___ DATA FOR THIS TASK ___

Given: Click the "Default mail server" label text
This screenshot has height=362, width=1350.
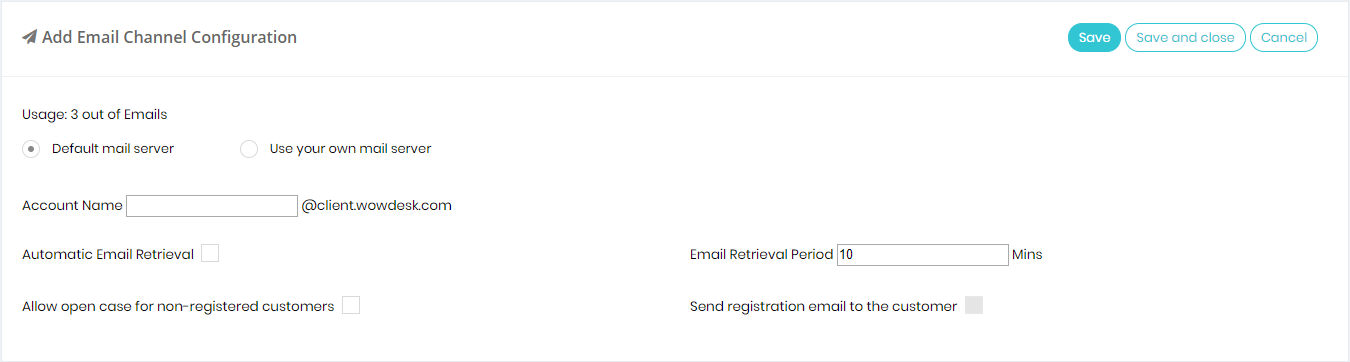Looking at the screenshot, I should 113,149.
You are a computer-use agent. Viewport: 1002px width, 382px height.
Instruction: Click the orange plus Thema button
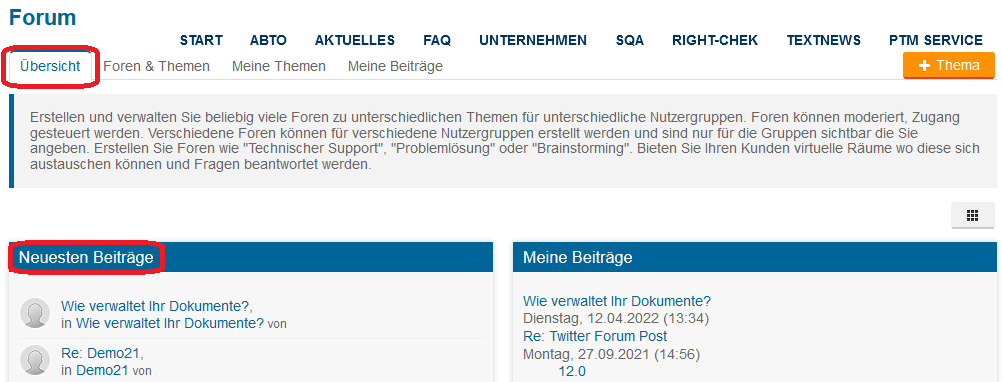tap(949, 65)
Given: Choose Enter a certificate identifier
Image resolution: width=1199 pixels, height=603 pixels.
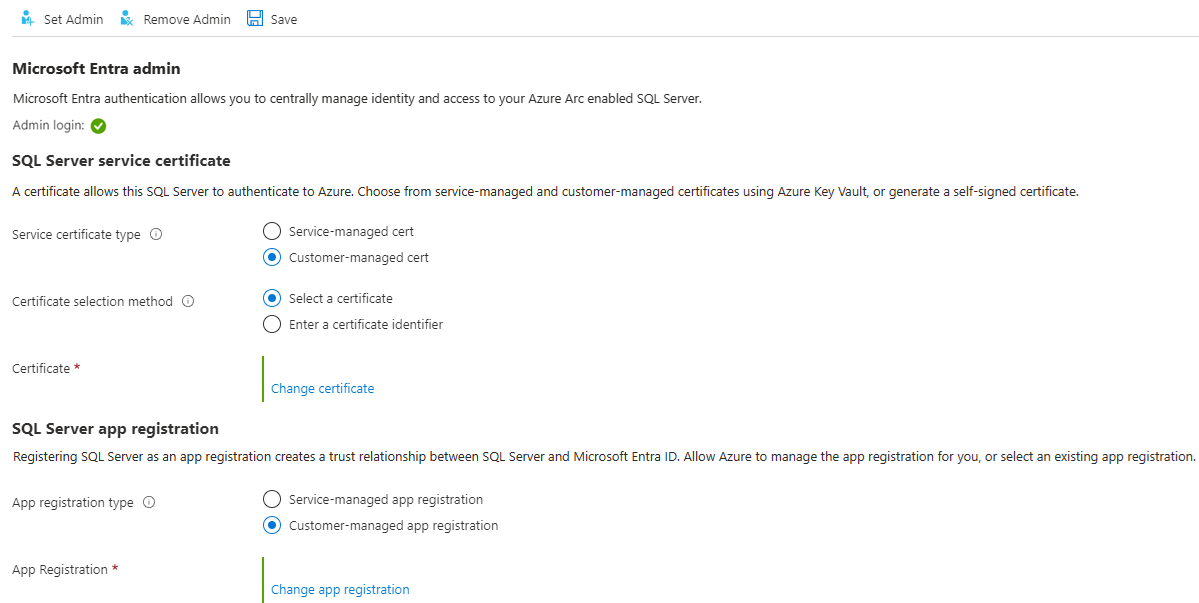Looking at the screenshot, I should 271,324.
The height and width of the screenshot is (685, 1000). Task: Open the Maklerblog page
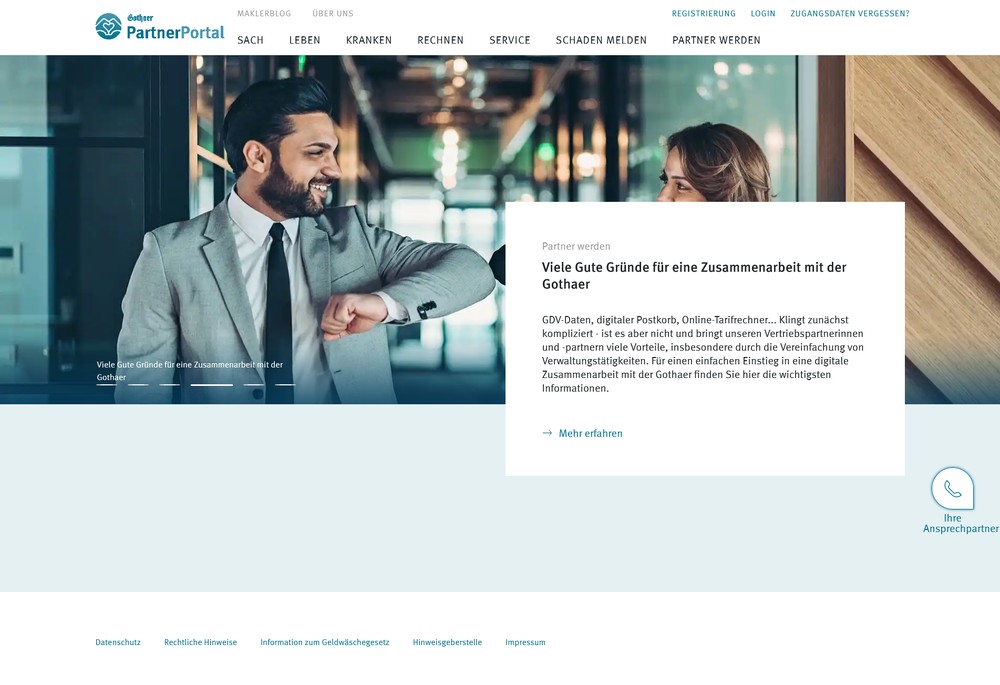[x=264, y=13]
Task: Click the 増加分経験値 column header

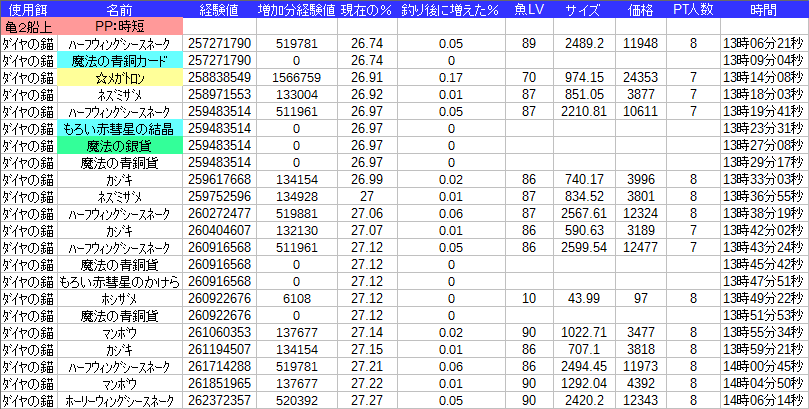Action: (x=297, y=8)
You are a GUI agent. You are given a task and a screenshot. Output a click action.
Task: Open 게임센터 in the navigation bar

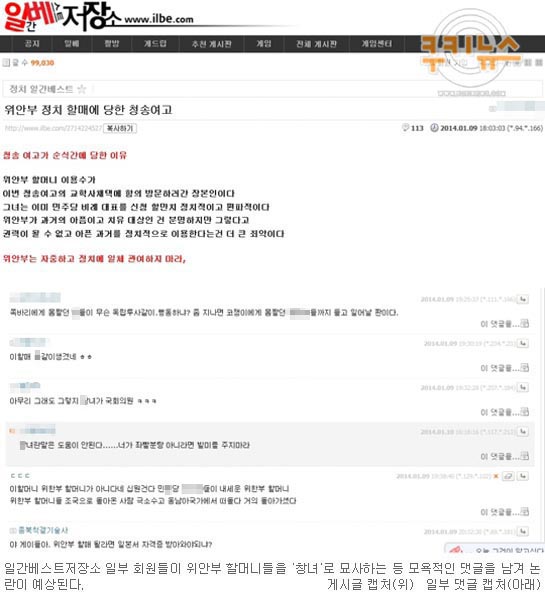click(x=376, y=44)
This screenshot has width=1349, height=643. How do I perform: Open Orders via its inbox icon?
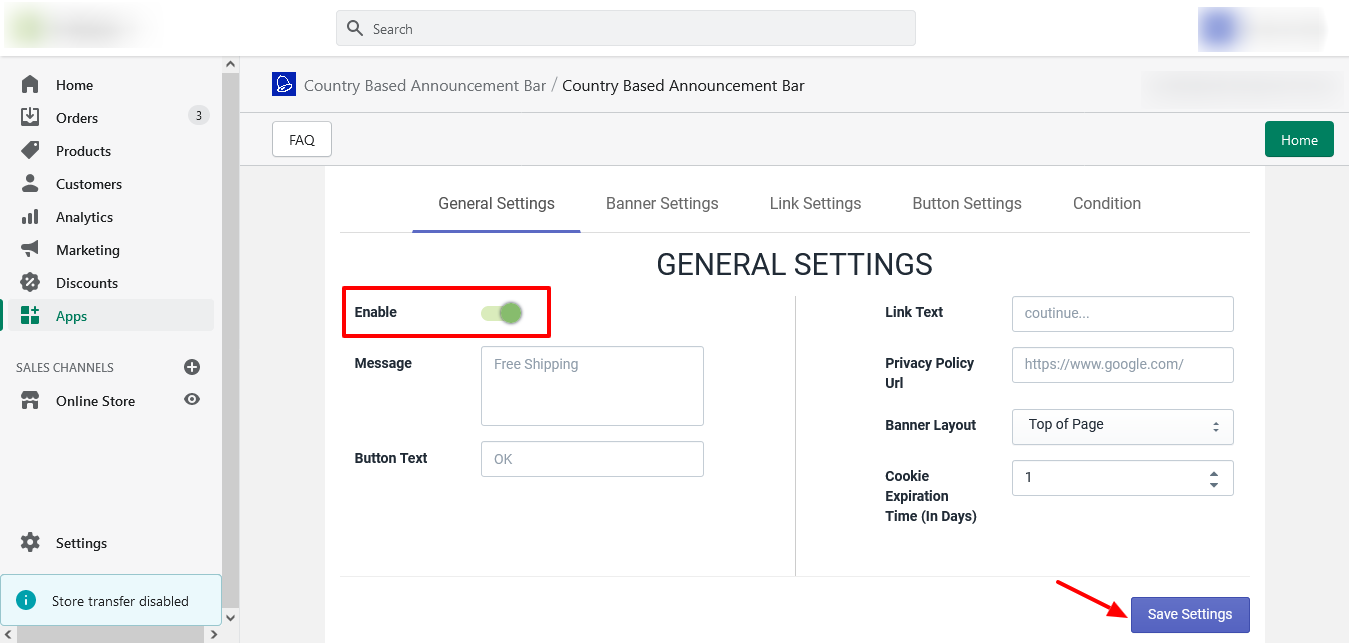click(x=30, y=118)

___

## WHAT IS NEEDED
With the pictures removed, the entries above should be transcribed exactly.

## EXERCISE RESULT
Given: Click the "Default mail server" label text
This screenshot has height=362, width=1350.
Looking at the screenshot, I should 113,149.
You are a computer-use agent. Viewport: 1002px width, 382px height.
Instruction: Click the orange plus Thema button
tap(949, 65)
Given: Choose Enter a certificate identifier
Image resolution: width=1199 pixels, height=603 pixels.
Looking at the screenshot, I should 271,324.
The height and width of the screenshot is (685, 1000). Task: Open the Maklerblog page
[x=264, y=13]
Task: Click the 増加分経験値 column header

Action: (x=297, y=8)
You are a GUI agent. You are given a task and a screenshot. Output a click action.
Task: Open 게임센터 in the navigation bar

click(x=376, y=44)
This screenshot has width=1349, height=643. How do I perform: Open Orders via its inbox icon?
click(x=30, y=118)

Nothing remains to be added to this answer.